Tangled up in blue
January 18, 2010
So the New Yorker‘s David Denby likes this new film about insurgent smurfs by the guy who used to make excellent movies about robots or aliens?
James Cameron’s “Avatar” is the most beautiful film I’ve seen in years.
Oh, really? Maybe you should get out to the cinema more often, then. Oh no wait, you are one of the New Yorker‘s regular film critics! You must have seen a lot of films in “years”! And this is the most “beautiful” of them all? Really?
Amid the hoopla over the new power of 3-D as a narrative form, and the excitement about the complicated mix of digital animation and live action that made the movie possible, no one should ignore how lovely “Avatar” looks, how luscious yet freewheeling, bounteous yet strange.
Luscious seems to be one of Denby’s favourite terms of approbation — he chivalrously applied it to Shelley Winters in his terrible recent book; and a glance at the New Yorker‘s archive shows that Denby has also found luscious the sets of Moulin Rouge, Peter Jackson’s heaven in The Lovely Bones, the vineyards in Sideways, and “the over-all visual style” of Tales of Amelia Earheart.

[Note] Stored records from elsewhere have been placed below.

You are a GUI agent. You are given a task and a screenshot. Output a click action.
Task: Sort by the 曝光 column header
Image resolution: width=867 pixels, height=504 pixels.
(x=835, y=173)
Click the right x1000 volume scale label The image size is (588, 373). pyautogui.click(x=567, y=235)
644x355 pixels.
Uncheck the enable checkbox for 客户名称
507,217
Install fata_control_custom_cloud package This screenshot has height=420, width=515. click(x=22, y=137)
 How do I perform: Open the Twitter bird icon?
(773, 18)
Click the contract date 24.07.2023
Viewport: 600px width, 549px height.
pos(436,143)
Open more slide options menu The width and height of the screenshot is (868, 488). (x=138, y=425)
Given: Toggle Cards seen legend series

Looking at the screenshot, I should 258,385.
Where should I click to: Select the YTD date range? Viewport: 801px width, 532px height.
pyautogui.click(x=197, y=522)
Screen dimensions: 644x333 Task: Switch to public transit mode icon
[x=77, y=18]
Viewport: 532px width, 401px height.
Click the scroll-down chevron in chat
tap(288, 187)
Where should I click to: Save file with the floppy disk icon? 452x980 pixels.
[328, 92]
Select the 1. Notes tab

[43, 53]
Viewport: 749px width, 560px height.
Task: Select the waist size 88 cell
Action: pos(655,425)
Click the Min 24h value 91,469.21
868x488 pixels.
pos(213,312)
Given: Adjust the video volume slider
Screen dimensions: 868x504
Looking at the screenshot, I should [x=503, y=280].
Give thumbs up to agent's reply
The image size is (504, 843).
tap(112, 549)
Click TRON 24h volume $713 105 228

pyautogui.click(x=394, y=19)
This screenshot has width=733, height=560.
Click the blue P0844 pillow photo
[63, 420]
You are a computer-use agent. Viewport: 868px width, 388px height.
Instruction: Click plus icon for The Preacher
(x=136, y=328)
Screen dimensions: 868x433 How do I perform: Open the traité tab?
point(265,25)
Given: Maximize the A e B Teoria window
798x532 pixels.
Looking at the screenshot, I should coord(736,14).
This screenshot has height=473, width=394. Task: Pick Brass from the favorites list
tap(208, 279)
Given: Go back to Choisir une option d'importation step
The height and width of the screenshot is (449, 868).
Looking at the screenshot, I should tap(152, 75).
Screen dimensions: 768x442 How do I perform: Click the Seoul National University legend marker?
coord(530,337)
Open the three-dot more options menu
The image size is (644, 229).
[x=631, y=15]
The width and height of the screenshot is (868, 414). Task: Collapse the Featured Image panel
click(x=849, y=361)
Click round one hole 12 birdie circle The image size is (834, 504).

He really gets going, though, when applying luscious to people. There is “the young couple with luscious flesh” in Snakes on a Plane (remember them? me neither!); “a luscious but vacuous married woman” in L’Auberge Espagnole; in Talk to Her, there is “the naked Alicia, who has a lusciously ripe figure”; while in Bright Star, “Abbie Cornish, eyes widening, breasts partly bared, is a luscious ideal”. Perhaps best of all is Denby’s description of Ava Gardner, in Pandora and the Flying Dutchman, as “looking unspeakably luscious”. If so, it might after all be best not to try to speak it?
Anyway! Did you like Avatar, readers?